Satu minggu yang lalu ....
Dimas adalah seorang polisi lalulintas yang tegas dan tidak pernah pandang bulu dalam urusan pekerjaan. Hari itu Dimas, diberikan jadwal untuk memantau pengendara di jalan X, di sana masih sering dijumpai para pelanggar rambu-rambu lalulintas dan juga pelanggaran lainnya.
Naura yang masih stay di rumah saja dalam artian belum bisa kembali bekerja karena masih lockdown, ia menghabiskan masa-masa lockdown itu dengan membantu Ranti menjadi jasa pesan-antar makanan. Seperti hari itu Naura yang sedang tidur siang, tiba-tiba dibangunkan Ranti untuk mengantarkan pesanan catering pelanggan setianya.
"Ra, tolong anterin pesanan Bu Ria, sekarang!" ucap Ibu begitu Naura sudah sepenuhnya terbangun.
"Bukannya dia pesannya untuk sore, baru juga mau dzuhur kenapa udah minta dianterin?"
"Entahlah, Mamah juga gak tahu. Mending kamu cepet anter saja, di rumah juga malah tidur mulu!" perintah Ranti kepada Naura yang sudah tidur lagi sejak pukul sepuluh tadi.
"Selain tidur mau ngapain lagi? 'Kan stay di rumah aja. Beres-beres udah, bantuin Mamah juga udah, semua juga udah. Jadi mending bobo cantik lagi, sebelum ada perintah lagi dari ibu negara!" kilah Naura sambil membawa kresek berisi sepuluh box nasi kotak yang dipesan Bu Ria. "Udah ini aja, Mah?" tanya Naura sebelum berangkat.

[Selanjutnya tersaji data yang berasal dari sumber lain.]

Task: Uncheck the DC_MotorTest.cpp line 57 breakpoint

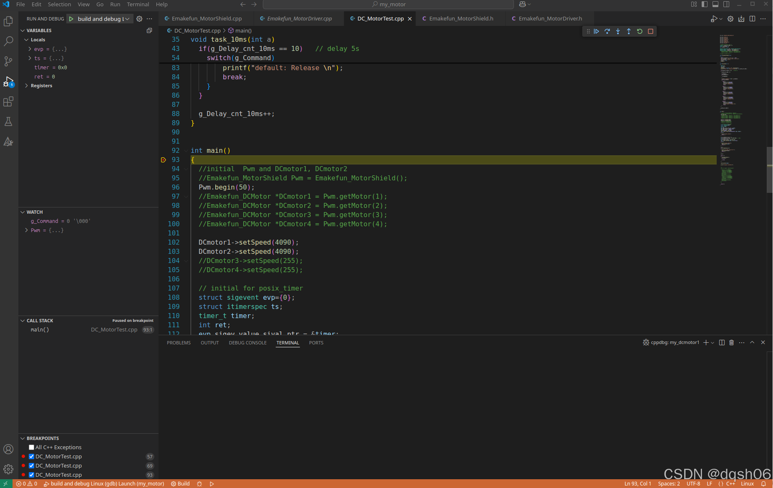Action: [31, 457]
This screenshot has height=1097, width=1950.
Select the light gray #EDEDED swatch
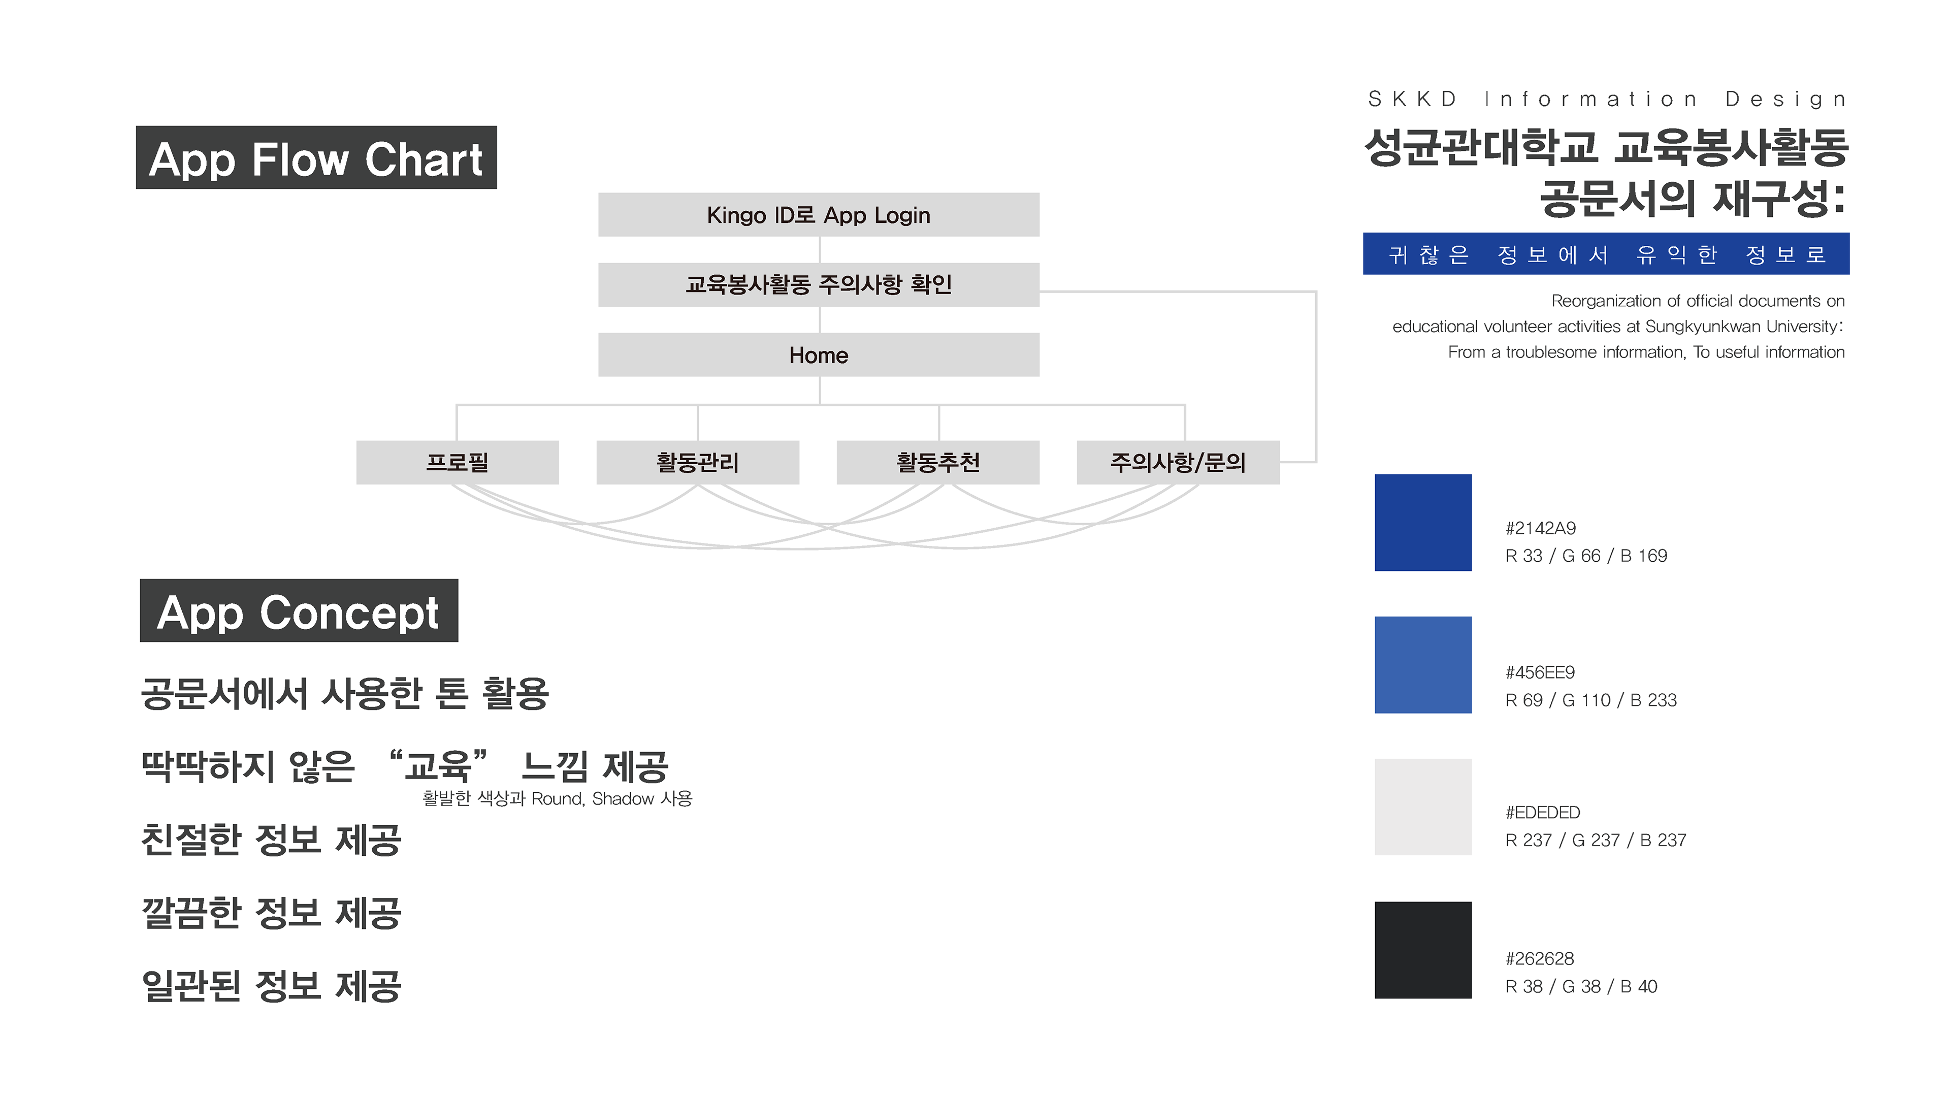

"Udah cuma sepuluh saja untuk hari ini, Bu Ria minta sebelum dhuzur pesanannya sudah sampai," jawab Ibu dari dapur yang sedang membersihkan peralatan masak yang habis digunakannya.
"Orkeslah kalau berdangdut ... Ara berangkat ya, Mah! Assalamualaikum!"
Setelah memastikan pesanan pelanggan Ranti, Naura pergi mengantarkan nasi kotak tersebut. Rumah Bu Ria berada di komplek perumahan elit dan untuk sampai ke sana Naura harus melewati jalan X dan itu merupakan jalan satu-satunya untuk sampai ke alamat Bu Ria.
Masih jam sebelas lewat dikit, alon-alon aja yang penting sampai dengan selamat.
Naura mengendarai sepeda motor hanya dengan kecepatan 20km/jam. Sambil mendengarkan musik dari earphone yang terpasang ditelinganya, Naura bersenandung ria menyusuri jalanan yang cukup ramai tersebut. Tanpa berpikir, ada sesuatu yang ia lupakan.
Sampai Naura tiba dipertigaan lampu merah jalan X, ketika seorang polisi menghampiri dan menyuruhnya menepi. Ia baru tersadar dengan apa yang telah ia lupakan.
"Selamat siang, Bu! Bisa menepi dulu, Ibu telah melanggar peraturan berkendara," ucap polisi itu ketika Naura sedang menunggu lampu hijau menyala.
"Maaf, Pak, melanggar apa? Aku 'kan tidak menerobos lampu merah," tanya Naura yang tidak merasa melakukan pelanggaran.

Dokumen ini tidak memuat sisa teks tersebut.